Copy out, from the entries below, each line holding the string "computer".

[Data records]
"""

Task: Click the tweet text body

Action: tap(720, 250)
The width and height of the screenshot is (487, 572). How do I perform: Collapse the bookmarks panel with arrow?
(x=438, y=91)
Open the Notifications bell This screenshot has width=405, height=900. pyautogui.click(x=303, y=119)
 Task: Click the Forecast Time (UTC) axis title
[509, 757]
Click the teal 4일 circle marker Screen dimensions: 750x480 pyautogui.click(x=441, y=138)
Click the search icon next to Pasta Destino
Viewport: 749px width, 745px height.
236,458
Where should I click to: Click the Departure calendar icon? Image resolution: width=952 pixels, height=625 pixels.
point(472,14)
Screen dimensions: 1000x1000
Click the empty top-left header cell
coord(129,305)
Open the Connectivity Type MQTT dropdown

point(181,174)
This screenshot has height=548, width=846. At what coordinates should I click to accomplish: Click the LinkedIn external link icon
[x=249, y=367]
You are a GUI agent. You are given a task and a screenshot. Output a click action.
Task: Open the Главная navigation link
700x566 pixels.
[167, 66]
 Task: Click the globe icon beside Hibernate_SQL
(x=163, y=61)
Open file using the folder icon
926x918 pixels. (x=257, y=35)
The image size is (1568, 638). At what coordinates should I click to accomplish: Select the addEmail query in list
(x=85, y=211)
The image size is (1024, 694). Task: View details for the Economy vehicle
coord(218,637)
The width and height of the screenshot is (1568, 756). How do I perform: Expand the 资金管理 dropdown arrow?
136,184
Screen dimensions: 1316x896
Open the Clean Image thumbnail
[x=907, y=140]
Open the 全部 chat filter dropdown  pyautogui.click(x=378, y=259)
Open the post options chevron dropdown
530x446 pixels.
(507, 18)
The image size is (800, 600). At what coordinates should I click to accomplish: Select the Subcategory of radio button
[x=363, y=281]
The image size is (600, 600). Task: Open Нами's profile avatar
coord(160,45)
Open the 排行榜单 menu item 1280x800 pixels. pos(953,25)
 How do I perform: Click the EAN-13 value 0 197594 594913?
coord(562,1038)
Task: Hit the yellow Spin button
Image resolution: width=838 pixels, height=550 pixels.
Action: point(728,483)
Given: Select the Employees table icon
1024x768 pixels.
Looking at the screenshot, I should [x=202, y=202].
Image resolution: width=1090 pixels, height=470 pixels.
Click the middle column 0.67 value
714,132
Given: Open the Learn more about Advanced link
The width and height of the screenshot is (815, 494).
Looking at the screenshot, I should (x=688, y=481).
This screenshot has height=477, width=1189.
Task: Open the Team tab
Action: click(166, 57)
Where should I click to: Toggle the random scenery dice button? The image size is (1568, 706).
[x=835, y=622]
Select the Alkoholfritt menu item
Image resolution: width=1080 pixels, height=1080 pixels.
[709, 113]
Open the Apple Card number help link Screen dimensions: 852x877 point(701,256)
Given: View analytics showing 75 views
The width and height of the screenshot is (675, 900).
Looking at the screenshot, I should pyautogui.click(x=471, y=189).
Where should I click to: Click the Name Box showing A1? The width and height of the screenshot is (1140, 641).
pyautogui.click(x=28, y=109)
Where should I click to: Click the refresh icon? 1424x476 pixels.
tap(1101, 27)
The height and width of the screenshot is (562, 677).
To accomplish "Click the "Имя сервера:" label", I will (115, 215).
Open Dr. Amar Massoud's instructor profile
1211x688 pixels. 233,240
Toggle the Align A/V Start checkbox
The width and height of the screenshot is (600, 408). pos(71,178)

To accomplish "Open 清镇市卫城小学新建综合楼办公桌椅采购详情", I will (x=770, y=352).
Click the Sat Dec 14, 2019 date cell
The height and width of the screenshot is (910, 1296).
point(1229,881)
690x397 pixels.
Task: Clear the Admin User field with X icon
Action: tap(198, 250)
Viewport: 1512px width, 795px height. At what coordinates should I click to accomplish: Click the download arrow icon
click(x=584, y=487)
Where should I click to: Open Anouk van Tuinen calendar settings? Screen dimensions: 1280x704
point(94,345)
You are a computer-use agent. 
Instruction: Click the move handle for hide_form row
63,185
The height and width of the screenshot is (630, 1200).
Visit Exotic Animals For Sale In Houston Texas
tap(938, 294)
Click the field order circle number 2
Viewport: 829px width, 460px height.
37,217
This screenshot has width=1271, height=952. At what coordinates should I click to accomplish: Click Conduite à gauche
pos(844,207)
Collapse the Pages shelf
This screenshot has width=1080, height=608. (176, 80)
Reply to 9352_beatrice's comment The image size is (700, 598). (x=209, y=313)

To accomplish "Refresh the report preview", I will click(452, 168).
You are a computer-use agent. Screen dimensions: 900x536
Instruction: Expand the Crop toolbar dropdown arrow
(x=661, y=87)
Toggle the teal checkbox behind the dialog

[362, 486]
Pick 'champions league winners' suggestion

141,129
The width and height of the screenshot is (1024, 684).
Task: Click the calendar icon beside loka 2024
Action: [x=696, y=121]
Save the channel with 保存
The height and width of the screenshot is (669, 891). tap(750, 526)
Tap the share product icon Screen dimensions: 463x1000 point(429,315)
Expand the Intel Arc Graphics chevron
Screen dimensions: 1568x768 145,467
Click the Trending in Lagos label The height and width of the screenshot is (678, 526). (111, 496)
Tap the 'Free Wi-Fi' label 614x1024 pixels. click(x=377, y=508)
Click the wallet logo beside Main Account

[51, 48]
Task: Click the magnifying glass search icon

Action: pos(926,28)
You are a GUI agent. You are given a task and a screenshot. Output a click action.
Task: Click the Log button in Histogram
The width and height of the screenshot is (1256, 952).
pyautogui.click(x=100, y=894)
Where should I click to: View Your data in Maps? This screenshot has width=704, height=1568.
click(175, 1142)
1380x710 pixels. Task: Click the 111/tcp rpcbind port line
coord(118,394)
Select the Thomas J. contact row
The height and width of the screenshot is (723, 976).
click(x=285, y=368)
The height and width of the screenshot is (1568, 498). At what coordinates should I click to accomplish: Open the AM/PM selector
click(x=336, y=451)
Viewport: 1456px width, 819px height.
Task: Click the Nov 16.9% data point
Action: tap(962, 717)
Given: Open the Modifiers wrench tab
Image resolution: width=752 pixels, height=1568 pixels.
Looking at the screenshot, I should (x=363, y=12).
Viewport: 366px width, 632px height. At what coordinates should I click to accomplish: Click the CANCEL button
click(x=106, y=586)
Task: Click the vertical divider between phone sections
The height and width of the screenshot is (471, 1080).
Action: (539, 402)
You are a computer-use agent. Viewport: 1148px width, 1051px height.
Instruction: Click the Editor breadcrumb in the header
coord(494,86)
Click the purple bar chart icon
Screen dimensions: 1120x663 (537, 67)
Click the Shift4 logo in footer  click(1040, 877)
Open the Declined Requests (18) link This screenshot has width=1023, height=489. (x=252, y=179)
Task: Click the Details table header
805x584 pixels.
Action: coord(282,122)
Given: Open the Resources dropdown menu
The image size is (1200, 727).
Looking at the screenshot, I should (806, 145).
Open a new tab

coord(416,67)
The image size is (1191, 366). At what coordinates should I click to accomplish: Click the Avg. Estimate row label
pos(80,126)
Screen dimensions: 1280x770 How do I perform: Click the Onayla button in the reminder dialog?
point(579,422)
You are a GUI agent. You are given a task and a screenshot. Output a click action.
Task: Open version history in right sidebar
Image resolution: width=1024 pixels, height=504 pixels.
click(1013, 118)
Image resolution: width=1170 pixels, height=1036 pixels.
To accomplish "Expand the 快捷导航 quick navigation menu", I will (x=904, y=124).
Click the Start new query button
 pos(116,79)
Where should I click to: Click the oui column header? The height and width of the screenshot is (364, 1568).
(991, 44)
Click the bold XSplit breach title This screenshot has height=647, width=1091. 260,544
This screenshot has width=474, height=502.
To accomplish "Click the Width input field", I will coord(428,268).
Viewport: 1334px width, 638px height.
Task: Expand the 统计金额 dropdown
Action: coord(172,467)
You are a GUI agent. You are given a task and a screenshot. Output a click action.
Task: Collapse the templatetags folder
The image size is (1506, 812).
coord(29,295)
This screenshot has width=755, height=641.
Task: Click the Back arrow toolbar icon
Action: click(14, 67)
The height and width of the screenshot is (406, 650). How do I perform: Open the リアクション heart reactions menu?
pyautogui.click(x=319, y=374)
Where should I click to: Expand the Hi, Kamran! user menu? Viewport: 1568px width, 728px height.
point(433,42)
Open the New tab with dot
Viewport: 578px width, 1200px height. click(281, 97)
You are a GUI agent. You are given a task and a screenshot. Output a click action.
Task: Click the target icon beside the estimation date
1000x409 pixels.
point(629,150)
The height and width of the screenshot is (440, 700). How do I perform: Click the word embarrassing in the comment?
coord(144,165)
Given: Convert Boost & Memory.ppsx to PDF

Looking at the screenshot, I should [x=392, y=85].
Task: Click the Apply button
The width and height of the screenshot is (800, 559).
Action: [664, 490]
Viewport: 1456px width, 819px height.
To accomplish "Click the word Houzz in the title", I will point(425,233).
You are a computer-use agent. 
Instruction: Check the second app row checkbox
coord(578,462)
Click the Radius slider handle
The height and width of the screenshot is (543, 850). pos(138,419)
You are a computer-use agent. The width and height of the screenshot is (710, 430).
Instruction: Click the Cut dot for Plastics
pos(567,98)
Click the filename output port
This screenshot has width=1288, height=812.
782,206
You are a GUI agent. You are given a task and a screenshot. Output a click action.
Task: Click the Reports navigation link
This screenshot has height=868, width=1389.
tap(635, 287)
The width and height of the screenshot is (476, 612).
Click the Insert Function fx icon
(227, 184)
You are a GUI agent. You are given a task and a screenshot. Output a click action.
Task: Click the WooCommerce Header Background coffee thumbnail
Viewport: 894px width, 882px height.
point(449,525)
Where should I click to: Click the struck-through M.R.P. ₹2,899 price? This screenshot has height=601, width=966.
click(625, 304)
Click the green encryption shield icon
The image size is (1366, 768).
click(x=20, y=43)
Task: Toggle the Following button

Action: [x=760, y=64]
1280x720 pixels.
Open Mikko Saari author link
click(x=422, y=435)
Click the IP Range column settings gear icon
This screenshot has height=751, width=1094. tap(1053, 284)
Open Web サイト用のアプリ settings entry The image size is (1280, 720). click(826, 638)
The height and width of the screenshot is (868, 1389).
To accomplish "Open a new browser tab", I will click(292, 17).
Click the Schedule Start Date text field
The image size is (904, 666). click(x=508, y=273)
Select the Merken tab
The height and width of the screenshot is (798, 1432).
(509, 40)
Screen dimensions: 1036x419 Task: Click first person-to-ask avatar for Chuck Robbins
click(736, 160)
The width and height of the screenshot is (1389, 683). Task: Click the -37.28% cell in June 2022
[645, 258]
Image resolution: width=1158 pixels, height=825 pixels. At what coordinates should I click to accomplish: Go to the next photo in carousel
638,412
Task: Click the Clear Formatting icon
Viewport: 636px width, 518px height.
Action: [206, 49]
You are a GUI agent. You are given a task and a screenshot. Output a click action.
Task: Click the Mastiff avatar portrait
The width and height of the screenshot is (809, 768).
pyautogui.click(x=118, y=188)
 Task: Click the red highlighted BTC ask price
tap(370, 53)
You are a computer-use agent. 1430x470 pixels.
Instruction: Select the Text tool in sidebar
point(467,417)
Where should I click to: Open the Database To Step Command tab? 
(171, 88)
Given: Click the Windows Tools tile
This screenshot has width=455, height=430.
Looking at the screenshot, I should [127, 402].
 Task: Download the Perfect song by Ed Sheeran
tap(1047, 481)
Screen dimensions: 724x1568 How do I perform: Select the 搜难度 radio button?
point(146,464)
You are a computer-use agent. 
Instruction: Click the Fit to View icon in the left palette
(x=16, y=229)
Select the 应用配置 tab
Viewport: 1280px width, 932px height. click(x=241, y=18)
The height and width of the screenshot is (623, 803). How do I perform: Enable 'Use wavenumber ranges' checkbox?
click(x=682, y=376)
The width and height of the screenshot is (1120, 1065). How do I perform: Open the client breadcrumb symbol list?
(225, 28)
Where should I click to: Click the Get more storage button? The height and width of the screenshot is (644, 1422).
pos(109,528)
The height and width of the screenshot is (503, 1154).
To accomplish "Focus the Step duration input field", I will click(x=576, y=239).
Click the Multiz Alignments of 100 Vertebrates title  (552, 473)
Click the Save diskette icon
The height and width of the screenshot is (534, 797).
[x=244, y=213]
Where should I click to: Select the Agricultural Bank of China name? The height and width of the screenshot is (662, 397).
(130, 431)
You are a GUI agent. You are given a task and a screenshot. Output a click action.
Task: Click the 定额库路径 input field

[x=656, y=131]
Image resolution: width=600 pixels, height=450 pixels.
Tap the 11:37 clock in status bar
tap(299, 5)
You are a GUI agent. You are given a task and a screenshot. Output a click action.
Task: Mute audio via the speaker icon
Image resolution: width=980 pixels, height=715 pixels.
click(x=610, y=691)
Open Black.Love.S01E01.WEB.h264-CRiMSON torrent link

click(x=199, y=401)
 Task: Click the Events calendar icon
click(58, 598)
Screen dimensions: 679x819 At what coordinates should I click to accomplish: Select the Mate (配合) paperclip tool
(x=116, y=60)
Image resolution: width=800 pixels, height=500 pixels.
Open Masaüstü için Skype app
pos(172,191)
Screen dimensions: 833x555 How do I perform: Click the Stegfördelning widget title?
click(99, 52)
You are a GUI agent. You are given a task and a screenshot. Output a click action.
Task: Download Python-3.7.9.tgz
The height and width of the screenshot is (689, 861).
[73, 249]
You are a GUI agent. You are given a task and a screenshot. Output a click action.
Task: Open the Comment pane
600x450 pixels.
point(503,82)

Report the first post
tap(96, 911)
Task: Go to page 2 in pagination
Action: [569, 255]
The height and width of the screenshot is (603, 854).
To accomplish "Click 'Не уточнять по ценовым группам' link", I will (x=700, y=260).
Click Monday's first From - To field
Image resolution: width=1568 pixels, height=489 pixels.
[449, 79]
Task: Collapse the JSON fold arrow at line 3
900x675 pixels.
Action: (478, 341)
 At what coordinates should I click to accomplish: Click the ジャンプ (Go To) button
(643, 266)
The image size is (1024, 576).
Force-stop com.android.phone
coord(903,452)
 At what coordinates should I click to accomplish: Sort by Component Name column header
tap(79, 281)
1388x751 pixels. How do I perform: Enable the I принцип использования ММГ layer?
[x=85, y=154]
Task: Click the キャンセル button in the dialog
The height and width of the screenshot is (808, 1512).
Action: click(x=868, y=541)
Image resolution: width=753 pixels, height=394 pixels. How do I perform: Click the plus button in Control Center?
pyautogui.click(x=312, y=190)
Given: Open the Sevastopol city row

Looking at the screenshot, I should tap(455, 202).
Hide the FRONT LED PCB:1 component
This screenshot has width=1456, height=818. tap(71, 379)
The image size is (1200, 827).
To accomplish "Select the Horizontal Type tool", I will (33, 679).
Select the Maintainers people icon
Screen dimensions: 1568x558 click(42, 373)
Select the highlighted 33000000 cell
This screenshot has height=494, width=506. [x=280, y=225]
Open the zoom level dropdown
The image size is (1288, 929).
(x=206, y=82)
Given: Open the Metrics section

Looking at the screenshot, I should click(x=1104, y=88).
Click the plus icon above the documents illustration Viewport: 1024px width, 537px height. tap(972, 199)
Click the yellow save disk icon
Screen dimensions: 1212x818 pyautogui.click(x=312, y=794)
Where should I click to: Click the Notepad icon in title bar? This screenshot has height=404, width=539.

"""

EXERCISE SOLUTION –
You are a computer-use agent. 
You are a computer-use agent. Screen dimensions: 900x536
You are a computer-use agent. Viewport: 1148px width, 1051px height.
You are a computer-use agent. 
You are a computer-use agent. The width and height of the screenshot is (710, 430).
You are a computer-use agent. 1430x470 pixels.
You are a computer-use agent. 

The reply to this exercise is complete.